Abstract

A necessary condition of most models of intersexual selection requires that secondary sexual traits are costly so that cheating is prevented. If the conspicuous breeding colouration of male three-spined sticklebacks (Gasterosteus aculeatus L.) is such a handicap, it must involve costs. I examined the energetic costs of the breeding colouration by varying the energy contents of the daily food supply among five groups of sticklebacks over a 10 week period. The nutritional carotenoid level, i.e. the colour pigment used in the breeding colouration, was constant for all fish. Both the increase of their condition factor and the condition level they finally achieved correlated positively with the food ration of the groups.
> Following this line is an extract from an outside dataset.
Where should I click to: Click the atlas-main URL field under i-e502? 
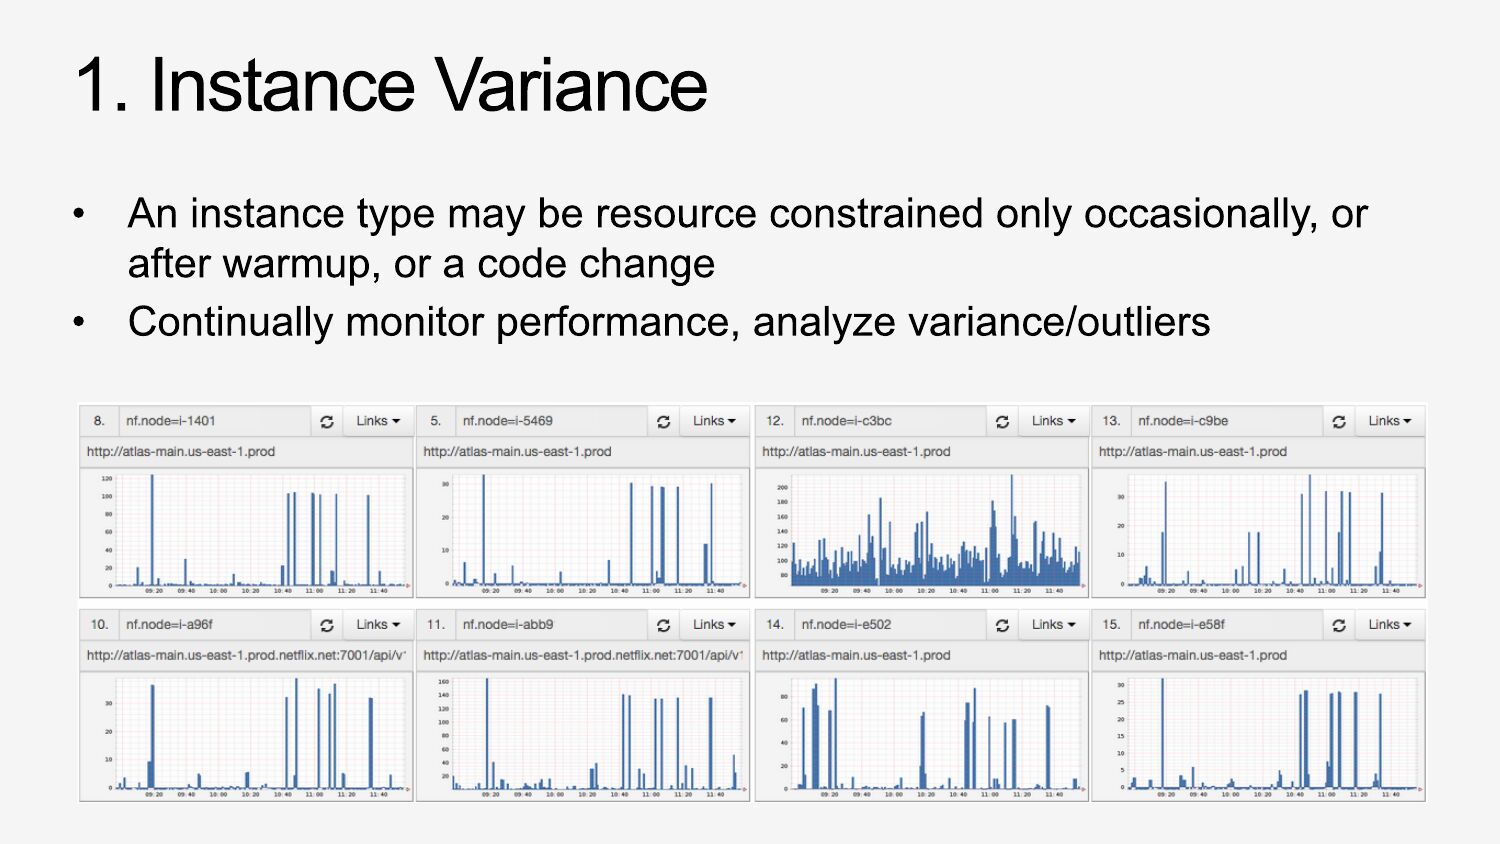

Individuals whose condition increased during the experiment developed a more intensive red colouration. However, a direct correlation between food quantity and the red breeding colouration reached at the end of the experiment did not exist. Nevertheless, given the limitation of pigment availability, there was still variation in the breeding colouration and the costs for the metabolism of the colouration were sufficient to render it an honest signal: a female stickleback can assess a male's condition and condition change over the past few weeks by the intensity of the colour of his blue eyes (which is not based on carotenoids and whose pigments were therefore not controlled in the food) and his red jaw, respectively. How much an individual male fish invests in increase of length and increase of condition (which correlate negatively with each other) seems to be, at least partly, his own strategic decision, which could have important consequences in the competition for female mates. It is eventually this decision that a male stickleback seems to signal with his red jaw.